Provided text:
-------------------------

Predictive Coding Graphs are a Superset of Feedforward Neural Networks

A new theoretical paper by researcher Björn van Zwol provides a crucial mathematical bridge between neuroscience-inspired AI and mainstream deep learning. The work, titled "Predictive Coding Graphs are a Superset of Feedforward Neural Networks," was accepted at the prestigious NeuroAI Workshop at NeurIPS 2024. In its 11 pages, the paper formally proves that Predictive Coding Graphs (PCGs)—a generalization of predictive coding networks—define a mathematical superset that encompasses standard feedforward artificial neural networks, also known as multilayer perceptrons (MLPs). This establishes a rigorous foundation connecting these biologically plausible models to the tools powering today's AI applications.

This proof has significant implications for the future of AI architecture design. By positioning PCGs as a superset, the research reinforces earlier proposals to study non-hierarchical and more general network topologies for machine learning tasks. It moves the discussion beyond simply mimicking the brain's predictive processing and shows how its computational principles can formally subsume and extend current engineering approaches. The work underscores the broader notion that network topology itself is a critical, underexplored variable in AI systems, potentially paving the way for more efficient, robust, and flexible models that aren't constrained by strictly layered, feedforward designs.

-------------------------

Extracted information:
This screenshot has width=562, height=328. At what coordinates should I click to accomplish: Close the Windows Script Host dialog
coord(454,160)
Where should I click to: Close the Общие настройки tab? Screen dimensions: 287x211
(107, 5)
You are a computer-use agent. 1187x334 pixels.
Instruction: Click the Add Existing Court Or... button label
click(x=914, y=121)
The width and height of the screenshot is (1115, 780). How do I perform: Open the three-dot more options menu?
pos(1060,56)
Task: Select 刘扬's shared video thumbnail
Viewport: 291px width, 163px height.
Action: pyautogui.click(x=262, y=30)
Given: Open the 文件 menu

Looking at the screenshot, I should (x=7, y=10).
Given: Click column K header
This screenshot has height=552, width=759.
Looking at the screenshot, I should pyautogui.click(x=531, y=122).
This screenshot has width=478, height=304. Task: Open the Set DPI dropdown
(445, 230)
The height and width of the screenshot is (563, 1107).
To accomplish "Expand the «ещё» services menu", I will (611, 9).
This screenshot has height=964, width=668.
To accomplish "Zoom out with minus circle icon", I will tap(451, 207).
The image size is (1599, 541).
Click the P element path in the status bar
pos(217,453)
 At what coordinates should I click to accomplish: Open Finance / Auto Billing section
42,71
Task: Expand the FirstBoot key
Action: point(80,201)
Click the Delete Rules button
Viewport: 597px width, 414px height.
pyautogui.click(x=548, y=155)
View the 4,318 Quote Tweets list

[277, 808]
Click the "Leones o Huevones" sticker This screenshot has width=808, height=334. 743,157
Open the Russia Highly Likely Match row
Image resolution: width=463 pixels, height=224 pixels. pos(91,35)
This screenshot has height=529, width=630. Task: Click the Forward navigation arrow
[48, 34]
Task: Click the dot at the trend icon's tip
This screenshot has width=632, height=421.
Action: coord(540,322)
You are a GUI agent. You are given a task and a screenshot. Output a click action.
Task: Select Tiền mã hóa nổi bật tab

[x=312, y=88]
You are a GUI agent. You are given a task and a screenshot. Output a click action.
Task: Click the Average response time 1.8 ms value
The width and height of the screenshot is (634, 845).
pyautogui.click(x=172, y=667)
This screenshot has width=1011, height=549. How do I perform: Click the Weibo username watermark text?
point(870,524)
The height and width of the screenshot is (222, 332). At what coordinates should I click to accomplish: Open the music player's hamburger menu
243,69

-------------------------

Work order: Write down the passage from the predictive coding graphs article, starting with "A new theoretical" and going on through "today's AI applications.", word for word. The data was taken from a different source than the predictive coding graphs article.

Task response:
A new theoretical paper by researcher Björn van Zwol provides a crucial mathematical bridge between neuroscience-inspired AI and mainstream deep learning. The work, titled "Predictive Coding Graphs are a Superset of Feedforward Neural Networks," was accepted at the prestigious NeuroAI Workshop at NeurIPS 2024. In its 11 pages, the paper formally proves that Predictive Coding Graphs (PCGs)—a generalization of predictive coding networks—define a mathematical superset that encompasses standard feedforward artificial neural networks, also known as multilayer perceptrons (MLPs). This establishes a rigorous foundation connecting these biologically plausible models to the tools powering today's AI applications.